TASK GOAL: With the line containing "Image resolution: width=1568" as the start and the line containing "Given: Open Microsoft Edge from the taskbar" as the end, transcribe that span of the entries below exactly, including both.

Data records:

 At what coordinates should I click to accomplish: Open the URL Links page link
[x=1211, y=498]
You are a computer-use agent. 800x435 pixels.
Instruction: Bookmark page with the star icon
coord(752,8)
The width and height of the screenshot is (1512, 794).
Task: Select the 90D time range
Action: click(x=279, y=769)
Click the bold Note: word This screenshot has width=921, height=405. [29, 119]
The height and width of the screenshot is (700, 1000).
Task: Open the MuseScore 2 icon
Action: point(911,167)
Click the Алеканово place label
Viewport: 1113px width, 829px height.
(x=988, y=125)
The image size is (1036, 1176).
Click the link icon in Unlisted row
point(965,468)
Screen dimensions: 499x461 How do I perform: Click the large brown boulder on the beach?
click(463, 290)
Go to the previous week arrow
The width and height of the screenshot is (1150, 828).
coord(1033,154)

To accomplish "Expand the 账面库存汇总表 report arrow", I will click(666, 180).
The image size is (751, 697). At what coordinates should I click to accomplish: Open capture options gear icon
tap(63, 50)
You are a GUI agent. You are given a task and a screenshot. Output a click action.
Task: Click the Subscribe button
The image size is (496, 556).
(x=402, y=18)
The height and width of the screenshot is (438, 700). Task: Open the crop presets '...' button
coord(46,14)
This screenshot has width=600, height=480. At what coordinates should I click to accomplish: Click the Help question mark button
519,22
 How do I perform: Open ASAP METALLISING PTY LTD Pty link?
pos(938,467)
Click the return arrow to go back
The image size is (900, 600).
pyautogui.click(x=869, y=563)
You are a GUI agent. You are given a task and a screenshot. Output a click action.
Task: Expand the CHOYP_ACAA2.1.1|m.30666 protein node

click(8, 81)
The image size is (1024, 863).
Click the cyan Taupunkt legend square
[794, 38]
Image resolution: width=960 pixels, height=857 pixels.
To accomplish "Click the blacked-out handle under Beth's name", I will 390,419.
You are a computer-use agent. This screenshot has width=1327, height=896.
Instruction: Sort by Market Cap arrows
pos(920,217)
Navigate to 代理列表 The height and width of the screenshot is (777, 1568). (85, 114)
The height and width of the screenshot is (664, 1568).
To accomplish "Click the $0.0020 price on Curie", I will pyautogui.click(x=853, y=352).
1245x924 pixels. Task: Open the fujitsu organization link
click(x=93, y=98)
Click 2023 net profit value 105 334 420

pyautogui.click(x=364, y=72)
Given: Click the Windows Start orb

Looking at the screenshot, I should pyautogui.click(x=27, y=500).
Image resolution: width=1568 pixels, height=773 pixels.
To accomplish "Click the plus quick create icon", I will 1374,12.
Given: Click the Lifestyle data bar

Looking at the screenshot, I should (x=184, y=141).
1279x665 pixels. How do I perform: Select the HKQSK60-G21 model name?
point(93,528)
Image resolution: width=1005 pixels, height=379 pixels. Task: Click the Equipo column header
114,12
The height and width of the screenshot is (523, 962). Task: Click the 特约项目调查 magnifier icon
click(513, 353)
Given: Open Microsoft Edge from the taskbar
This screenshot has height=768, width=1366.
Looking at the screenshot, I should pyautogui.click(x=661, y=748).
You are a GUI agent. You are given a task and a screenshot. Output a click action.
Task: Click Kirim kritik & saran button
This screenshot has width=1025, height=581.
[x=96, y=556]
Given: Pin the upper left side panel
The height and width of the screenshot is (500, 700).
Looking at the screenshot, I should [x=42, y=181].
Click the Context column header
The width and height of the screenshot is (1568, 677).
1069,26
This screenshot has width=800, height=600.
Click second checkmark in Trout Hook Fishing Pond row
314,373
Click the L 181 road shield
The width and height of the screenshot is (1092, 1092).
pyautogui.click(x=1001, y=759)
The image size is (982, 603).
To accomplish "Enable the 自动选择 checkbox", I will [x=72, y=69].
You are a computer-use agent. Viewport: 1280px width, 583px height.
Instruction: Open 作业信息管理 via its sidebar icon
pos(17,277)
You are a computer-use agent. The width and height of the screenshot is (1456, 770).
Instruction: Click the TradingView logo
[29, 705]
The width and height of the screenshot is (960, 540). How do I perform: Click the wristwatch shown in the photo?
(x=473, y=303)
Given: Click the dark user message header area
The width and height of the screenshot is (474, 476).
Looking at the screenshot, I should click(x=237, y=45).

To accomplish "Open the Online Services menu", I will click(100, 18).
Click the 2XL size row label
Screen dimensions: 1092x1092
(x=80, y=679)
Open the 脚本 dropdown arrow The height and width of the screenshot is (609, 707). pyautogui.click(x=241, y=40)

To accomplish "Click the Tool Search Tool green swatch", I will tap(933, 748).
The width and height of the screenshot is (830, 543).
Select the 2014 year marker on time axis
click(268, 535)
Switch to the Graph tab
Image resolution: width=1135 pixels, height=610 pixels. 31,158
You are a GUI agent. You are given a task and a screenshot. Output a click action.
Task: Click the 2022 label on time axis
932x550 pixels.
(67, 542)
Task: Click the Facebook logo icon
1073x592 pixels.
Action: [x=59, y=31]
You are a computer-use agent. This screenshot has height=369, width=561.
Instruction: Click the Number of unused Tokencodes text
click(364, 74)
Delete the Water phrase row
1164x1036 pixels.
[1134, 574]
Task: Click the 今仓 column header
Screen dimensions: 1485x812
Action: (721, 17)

RESULT:
Image resolution: width=1568 pixels, height=773 pixels.
To accomplish "Click the plus quick create icon", I will 1374,12.
Given: Click the Lifestyle data bar

Looking at the screenshot, I should (x=184, y=141).
1279x665 pixels. How do I perform: Select the HKQSK60-G21 model name?
point(93,528)
Image resolution: width=1005 pixels, height=379 pixels. Task: Click the Equipo column header
114,12
The height and width of the screenshot is (523, 962). Task: Click the 特约项目调查 magnifier icon
click(513, 353)
Given: Open Microsoft Edge from the taskbar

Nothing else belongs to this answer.